People living in Canada are exposed to iron mainly through food and, to a lesser extent, through drinking water, principally because of corrosion in the distribution system. Exposure through drinking water contributes less than 10% of the total daily iron intake. In most Canadian sources of water, the median iron concentration is below 1 mg/L. Higher concentrations are typically found in groundwater. The iron content in treated water entering the distribution system is generally very low. Elevated iron concentrations are likely to result in an off-flavour (bitter or metallic taste), and discoloured water.

Health effects

Iron is an essential element for humans. However, oral exposure to very high levels may cause adverse health effects, with gastrointestinal distress being the most sensitive endpoint. The overall weight of scientific evidence indicates that iron is neither a reproductive toxicant nor a developmental toxicant nor a carcinogen.

Aesthetic considerations

Concerns about iron in drinking water are often related to consumer complaints regarding discoloured water. The proposed AO of  0.1 mg/L (100 µg/L) is intended to minimize the occurrence of discoloured water due to the presence of iron oxides and to improve consumer confidence in drinking water quality. It is important to note that when both iron and manganese (Mn) are present, the removal of iron generally improves the removal of Mn, thus reducing the health risk associated with this metal.
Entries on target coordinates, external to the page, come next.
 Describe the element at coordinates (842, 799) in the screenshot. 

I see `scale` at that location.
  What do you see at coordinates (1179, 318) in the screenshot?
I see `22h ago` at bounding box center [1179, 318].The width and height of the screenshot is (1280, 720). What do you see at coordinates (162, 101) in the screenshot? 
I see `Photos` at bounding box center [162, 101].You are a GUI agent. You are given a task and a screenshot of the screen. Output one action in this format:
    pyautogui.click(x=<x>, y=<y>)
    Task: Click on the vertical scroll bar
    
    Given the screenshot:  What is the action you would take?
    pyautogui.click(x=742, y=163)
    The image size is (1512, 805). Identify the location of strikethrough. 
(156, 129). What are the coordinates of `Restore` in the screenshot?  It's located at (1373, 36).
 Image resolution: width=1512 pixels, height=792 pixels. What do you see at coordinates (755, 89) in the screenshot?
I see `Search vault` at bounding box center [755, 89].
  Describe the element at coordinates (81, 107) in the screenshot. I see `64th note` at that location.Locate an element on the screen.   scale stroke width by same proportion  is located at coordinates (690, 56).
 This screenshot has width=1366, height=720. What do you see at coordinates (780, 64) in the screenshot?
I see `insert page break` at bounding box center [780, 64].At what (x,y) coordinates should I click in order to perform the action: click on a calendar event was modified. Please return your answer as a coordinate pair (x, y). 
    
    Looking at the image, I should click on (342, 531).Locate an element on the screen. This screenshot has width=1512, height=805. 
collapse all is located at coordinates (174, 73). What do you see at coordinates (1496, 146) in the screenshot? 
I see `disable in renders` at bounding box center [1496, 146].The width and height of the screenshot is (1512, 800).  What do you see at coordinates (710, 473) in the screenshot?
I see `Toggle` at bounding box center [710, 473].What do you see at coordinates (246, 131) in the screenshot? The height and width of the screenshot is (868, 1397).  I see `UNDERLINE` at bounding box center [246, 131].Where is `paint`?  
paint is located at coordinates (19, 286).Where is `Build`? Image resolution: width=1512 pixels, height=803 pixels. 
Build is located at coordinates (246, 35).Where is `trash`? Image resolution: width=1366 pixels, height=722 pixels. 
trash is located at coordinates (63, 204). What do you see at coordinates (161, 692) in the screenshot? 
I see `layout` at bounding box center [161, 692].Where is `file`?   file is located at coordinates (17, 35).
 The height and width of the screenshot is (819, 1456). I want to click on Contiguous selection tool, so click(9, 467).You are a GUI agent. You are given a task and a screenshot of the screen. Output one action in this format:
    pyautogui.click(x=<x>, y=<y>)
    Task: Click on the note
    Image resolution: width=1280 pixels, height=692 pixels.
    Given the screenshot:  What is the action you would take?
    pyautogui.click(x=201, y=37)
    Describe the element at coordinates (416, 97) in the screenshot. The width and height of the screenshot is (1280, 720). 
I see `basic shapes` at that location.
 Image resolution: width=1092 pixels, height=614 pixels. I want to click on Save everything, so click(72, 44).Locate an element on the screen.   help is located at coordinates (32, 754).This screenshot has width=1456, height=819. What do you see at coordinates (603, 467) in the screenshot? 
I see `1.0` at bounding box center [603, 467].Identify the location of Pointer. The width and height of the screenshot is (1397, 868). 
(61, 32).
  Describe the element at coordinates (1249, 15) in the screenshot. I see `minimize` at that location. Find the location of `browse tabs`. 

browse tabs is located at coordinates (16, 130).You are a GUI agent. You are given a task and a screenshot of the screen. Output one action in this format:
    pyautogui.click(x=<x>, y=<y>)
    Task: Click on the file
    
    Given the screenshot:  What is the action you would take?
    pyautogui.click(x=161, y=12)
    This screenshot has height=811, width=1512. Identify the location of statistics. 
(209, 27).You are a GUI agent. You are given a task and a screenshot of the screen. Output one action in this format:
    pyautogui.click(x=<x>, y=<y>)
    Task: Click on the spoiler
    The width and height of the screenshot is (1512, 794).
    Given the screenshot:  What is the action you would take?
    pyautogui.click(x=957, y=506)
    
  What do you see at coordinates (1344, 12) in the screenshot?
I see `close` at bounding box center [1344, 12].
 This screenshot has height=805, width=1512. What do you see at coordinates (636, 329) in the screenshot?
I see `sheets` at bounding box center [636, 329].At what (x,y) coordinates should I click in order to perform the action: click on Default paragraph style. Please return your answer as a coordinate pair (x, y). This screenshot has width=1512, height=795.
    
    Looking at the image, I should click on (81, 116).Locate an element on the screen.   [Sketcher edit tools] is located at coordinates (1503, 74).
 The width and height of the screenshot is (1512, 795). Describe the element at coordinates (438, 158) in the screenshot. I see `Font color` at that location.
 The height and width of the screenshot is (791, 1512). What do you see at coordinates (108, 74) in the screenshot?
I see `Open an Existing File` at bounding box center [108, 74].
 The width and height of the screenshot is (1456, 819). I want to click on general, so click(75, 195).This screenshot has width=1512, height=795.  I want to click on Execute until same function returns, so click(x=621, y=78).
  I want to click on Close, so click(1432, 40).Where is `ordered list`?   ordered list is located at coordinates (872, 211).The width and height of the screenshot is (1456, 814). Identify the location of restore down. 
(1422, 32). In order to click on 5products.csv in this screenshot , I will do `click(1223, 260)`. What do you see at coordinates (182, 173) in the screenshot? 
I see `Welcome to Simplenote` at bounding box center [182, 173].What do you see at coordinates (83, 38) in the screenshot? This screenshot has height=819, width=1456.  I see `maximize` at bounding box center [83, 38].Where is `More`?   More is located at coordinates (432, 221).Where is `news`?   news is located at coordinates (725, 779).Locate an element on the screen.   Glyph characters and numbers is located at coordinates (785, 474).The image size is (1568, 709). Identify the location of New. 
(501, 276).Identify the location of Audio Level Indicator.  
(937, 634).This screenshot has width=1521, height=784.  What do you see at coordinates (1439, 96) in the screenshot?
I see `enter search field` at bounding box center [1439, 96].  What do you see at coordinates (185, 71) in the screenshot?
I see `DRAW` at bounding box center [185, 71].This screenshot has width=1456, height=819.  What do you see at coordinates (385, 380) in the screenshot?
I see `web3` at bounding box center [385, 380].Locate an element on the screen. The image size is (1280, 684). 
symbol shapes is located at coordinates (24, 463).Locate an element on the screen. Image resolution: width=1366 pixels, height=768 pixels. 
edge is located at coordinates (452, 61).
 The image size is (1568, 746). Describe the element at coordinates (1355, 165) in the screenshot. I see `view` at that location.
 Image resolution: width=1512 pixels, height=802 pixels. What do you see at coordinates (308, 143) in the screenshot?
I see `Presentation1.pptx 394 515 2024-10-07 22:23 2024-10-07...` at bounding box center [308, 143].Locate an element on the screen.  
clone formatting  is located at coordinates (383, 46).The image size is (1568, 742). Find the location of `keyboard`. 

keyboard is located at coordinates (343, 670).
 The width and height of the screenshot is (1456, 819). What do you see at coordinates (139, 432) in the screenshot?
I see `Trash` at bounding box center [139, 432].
Analytical and treatment considerations

The development of a drinking water guideline takes into consideration the ability to measure the contaminant and to remove it from drinking water supplies. Several analytical methods are available for measuring iron in water at concentrations well below the proposed AO. Total iron, which includes both the dissolved and particulate forms of iron in a water sample, should be measured.

At the municipal level, treatment technologies that are available to effectively decrease iron concentrations in drinking water include aeration, chemical oxidation followed by filtration, coagulation, adsorption, membrane filtration, and coagulation followed by ultrafiltration. The performance of these technologies depends on factors such as iron species, pH, coagulant type, coagulant dose and type of adsorbent. Using appropriate process controls, these technologies can achieve treated water concentrations well below the proposed AO. Most well-operated and optimized treatment plants can achieve iron concentrations of 0.1 mg/L or less in the treated water. The proposed AO of  0.1 mg/L would minimize the occurrence of discoloured water and taste complaints, aid in the removal of co-occurring Mn, ensure that a disinfectant residual is maintained and improve consumer confidence in drinking water quality. Prior to full-scale implementation, bench- and/or pilot-scale studies should be conducted using source water to ensure sufficient iron removal and to optimize performance.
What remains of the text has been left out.